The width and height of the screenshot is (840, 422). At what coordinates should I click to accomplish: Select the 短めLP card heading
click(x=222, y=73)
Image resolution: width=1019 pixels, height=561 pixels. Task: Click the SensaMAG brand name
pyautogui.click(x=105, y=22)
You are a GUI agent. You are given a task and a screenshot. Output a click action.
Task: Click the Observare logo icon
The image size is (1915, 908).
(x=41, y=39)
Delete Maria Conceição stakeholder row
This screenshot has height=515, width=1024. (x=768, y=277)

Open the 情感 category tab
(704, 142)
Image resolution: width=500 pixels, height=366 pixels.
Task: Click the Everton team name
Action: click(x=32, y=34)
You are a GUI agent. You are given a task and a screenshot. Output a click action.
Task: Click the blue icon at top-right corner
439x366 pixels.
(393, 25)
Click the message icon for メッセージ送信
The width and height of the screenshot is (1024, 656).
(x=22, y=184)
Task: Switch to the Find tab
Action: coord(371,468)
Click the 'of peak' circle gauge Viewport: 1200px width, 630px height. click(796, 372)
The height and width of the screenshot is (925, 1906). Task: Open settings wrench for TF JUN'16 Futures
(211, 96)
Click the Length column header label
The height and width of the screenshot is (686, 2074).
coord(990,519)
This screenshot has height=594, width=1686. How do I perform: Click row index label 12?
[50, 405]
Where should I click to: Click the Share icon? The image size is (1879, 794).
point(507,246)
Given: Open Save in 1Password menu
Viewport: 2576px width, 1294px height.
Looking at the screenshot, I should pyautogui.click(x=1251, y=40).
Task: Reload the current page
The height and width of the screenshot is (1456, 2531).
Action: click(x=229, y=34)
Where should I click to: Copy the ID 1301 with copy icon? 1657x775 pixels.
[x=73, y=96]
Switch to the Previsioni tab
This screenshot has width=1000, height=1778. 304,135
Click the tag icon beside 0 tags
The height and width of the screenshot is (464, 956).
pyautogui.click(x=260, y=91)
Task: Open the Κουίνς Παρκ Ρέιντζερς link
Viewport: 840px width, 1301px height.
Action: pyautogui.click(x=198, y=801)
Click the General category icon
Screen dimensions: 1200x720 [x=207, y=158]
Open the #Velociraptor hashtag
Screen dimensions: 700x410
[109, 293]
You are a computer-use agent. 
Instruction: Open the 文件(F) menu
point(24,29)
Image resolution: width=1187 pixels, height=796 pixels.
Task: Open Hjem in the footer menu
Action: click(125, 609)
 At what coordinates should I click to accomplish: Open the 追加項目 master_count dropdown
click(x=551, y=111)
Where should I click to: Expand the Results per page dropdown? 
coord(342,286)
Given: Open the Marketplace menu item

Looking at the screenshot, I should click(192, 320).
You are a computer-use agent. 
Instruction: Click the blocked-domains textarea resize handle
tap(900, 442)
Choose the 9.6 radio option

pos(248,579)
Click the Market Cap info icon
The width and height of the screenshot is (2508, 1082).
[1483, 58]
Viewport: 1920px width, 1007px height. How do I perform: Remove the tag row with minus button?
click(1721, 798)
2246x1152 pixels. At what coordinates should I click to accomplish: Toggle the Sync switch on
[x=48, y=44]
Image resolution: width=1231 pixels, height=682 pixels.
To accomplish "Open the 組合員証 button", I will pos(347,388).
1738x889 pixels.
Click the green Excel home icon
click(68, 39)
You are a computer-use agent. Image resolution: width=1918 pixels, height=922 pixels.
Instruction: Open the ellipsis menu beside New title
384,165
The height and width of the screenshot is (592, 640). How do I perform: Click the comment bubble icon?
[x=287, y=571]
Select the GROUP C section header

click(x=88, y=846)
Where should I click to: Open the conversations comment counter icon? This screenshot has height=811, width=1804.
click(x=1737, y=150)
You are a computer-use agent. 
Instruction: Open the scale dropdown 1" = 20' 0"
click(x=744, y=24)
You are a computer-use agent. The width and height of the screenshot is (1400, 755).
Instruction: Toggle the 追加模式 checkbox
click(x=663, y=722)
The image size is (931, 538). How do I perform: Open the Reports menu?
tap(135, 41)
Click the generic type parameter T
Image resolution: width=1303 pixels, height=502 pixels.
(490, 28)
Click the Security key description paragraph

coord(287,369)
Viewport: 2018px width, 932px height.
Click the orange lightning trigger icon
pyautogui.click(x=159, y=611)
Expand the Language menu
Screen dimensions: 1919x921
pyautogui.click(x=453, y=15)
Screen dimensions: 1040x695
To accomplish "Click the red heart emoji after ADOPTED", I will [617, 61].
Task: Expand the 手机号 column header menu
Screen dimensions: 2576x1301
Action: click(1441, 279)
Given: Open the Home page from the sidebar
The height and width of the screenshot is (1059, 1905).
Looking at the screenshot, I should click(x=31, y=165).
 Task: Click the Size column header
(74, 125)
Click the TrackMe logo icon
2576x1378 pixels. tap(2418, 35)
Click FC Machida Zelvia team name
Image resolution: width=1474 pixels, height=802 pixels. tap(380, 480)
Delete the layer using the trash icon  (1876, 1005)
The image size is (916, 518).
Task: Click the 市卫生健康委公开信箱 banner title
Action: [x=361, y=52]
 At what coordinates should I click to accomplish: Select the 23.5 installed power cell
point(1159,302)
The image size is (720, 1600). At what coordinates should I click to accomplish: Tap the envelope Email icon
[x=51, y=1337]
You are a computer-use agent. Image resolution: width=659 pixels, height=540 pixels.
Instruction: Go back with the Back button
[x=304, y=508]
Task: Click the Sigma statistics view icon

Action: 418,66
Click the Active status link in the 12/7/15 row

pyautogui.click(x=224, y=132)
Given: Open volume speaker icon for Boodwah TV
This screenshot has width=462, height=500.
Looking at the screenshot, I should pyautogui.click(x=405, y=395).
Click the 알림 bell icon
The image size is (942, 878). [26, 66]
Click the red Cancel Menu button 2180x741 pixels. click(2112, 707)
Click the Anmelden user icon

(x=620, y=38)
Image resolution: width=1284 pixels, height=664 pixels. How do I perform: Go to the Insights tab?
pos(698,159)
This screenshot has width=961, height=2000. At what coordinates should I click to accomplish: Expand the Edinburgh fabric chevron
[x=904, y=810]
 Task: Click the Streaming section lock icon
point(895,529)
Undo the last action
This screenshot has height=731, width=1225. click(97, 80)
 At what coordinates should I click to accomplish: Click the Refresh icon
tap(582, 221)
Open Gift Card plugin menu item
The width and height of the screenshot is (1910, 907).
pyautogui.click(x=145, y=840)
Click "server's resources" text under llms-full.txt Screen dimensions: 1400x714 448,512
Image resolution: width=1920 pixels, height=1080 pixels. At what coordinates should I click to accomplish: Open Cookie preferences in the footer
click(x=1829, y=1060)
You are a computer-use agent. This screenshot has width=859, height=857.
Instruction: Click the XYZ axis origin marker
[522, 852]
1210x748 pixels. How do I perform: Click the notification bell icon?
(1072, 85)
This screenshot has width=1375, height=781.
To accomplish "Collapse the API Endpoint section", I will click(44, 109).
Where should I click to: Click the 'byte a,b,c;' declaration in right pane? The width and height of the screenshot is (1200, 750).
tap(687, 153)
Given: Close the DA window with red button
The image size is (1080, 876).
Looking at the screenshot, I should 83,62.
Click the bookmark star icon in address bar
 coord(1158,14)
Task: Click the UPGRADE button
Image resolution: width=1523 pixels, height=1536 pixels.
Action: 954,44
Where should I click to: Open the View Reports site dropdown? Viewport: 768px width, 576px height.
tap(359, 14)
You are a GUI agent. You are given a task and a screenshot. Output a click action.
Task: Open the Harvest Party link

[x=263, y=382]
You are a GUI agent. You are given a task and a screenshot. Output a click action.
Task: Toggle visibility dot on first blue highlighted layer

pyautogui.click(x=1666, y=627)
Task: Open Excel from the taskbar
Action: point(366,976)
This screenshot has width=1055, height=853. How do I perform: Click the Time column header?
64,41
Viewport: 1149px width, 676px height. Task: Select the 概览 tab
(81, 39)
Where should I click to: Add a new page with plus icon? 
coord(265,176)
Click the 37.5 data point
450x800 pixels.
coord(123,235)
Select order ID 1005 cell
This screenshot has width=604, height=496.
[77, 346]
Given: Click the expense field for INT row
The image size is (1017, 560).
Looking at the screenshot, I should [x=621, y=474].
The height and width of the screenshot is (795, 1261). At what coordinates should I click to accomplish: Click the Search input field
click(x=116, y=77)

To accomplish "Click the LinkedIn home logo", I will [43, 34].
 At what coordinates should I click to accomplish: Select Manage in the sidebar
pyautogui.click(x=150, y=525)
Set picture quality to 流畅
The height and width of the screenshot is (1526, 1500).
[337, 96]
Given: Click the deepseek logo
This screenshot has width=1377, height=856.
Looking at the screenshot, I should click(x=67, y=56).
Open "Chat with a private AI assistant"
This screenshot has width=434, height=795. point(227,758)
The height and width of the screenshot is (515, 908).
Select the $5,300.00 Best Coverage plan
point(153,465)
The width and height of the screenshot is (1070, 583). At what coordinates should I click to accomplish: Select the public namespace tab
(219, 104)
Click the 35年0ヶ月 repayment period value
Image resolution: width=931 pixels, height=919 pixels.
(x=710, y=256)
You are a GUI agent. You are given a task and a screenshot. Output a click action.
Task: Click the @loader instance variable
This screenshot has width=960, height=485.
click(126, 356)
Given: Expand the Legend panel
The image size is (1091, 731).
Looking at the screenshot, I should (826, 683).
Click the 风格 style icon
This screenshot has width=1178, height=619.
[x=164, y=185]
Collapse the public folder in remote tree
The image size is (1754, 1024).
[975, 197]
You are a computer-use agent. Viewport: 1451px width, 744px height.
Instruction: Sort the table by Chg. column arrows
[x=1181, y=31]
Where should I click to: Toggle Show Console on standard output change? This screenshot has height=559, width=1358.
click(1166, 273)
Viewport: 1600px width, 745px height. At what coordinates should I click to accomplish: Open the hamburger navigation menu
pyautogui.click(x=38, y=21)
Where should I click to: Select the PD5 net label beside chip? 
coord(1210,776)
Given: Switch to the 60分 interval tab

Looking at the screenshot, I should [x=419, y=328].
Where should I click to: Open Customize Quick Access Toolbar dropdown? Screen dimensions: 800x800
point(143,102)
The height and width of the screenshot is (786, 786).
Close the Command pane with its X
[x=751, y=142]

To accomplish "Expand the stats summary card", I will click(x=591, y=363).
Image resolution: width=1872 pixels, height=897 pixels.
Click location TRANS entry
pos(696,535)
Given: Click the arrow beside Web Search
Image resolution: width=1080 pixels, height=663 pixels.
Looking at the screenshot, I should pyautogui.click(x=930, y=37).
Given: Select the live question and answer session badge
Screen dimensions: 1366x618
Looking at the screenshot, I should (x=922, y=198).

### Written instruction
Print the lines of the records again without any change, beginning at the line that contains "Task: Open the Κουίνς Παρκ Ρέιντζερς link" and stopping after the line that contains "click(x=1737, y=150)".

### Solution for this task
Task: Open the Κουίνς Παρκ Ρέιντζερς link
Viewport: 840px width, 1301px height.
Action: pyautogui.click(x=198, y=801)
Click the General category icon
Screen dimensions: 1200x720 [x=207, y=158]
Open the #Velociraptor hashtag
Screen dimensions: 700x410
[109, 293]
You are a computer-use agent. 
Instruction: Open the 文件(F) menu
point(24,29)
Image resolution: width=1187 pixels, height=796 pixels.
Task: Open Hjem in the footer menu
Action: click(125, 609)
 At what coordinates should I click to accomplish: Open the 追加項目 master_count dropdown
click(x=551, y=111)
Where should I click to: Expand the Results per page dropdown? 
coord(342,286)
Given: Open the Marketplace menu item

Looking at the screenshot, I should click(192, 320).
You are a computer-use agent. 
Instruction: Click the blocked-domains textarea resize handle
tap(900, 442)
Choose the 9.6 radio option

pos(248,579)
Click the Market Cap info icon
The width and height of the screenshot is (2508, 1082).
[1483, 58]
Viewport: 1920px width, 1007px height. How do I perform: Remove the tag row with minus button?
click(1721, 798)
2246x1152 pixels. At what coordinates should I click to accomplish: Toggle the Sync switch on
[x=48, y=44]
Image resolution: width=1231 pixels, height=682 pixels.
To accomplish "Open the 組合員証 button", I will pos(347,388).
1738x889 pixels.
Click the green Excel home icon
click(68, 39)
You are a computer-use agent. Image resolution: width=1918 pixels, height=922 pixels.
Instruction: Open the ellipsis menu beside New title
384,165
The height and width of the screenshot is (592, 640). How do I perform: Click the comment bubble icon?
[x=287, y=571]
Select the GROUP C section header

click(x=88, y=846)
Where should I click to: Open the conversations comment counter icon? This screenshot has height=811, width=1804.
click(x=1737, y=150)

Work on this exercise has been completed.